From the major coworking players like WeWork and Industrious to smaller regional shared workspace providers, the industry is relying more and more on flexibility to attract the army of workers prevented from returning to the corporate office while the pandemic runs rampant.

“We're seeing the parents who have kids at home, the people who need a place to get out, but you can't get out of the house or do not want to get out of the house every day,” Global Workspace Association Executive Director Jamie Russo said. “The I-do-not-want-a-30-day-commitment customer. 'I only want to pay for what I use.'”

The coworking industry was facing some troubles even before the coronavirus pandemic. Global desk prices retreated from $206 to $187 per month between 2018 and 2019, driven mainly by an influx of new supply in major cities and new markets, according to a report by Coworking Insights.

The pandemic didn't help things. In a survey of more than 600 coworking operators and users worldwide, Coworking Insights found that 71% experienced a “significant drop” in the number of customers using spaces. That also led to a 40% drop in membership and contract renewals as well as a 67% fall in inquiries about coworking space.

More than 100 American subsidiaries of the largest coworking provider in the world, IWG's Regushave declared bankruptcy, and IWG reported a $300M loss in the first half of 2020. WeWork, whose troubles began well before the pandemic, has closed locations around the world, including three in Washington, D.C., this month.

Gilbreath, who also is the president of GWA, said COVID-19 has had an “egregious” impact on the coworking industry. And it remains unclear when things will improve.

“The challenge is there remains an uncertainty around the current health constraints throttling the economy,” he said.

But coworking and flex office operators insist brighter days are ahead. Over 71% of remote workers surveyed by Coworking Insights plan to return to coworking facilities, and nearly 55% plan to consider joining coworking facilities to augment remote working and work-from-home plans.

That is prompting some coworking providers to offer more flexible options for what some see as a coming surge in demand. WeWork has begun to offer on-demand rentals from nonmembers at some locations. Industrious rolled out a program called Oasis this past summer, which allows customers to show up two or three days a week for a reduced monthly membership fee, CEO Jamie Hodari said.

Plans for the program had been brewing for a couple of years, but the pandemic presented the opportunity to finally unveil it. Since June, Oasis has grown 20% every month, Hodari said.

“COVID kind of accelerated the underlying demand factors in the first place. If there's ever a time to experiment with this, now is the time,” he said. “Most offices were utilized 60% of the time. I think that's going to move to more like 30% to 40%. Everything that's happening in terms of empowering employees where to go in and when is already where the trends were headed.”
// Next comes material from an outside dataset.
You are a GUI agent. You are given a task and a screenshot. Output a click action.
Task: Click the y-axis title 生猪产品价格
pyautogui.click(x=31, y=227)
Russo said coworking operators also are seeing more demand in suburbia, especially with workers needing to get out of the house and away from distractions, if only for a day or so.

“We're starting to see recovery, particularly in more suburban markets,” Russo said.

Firmspace, which just expanded to Atlanta last month, has been offering daily rates since its founding in Austin, Texas, in 2017. But the company is seeing more demand for it in a post-COVID world, CEO Anish Michael said, especially from customers seeking more privacy than they can find elsewhere.

“Some of our people wanted flexibility, and the only way they could get flexibility was to go down to the Starbucks and open their laptop,” Michael said. “That's really what this day-use concept is all about. It's about giving those additional professionals coming in [to] be in a place for a day without the commitment.”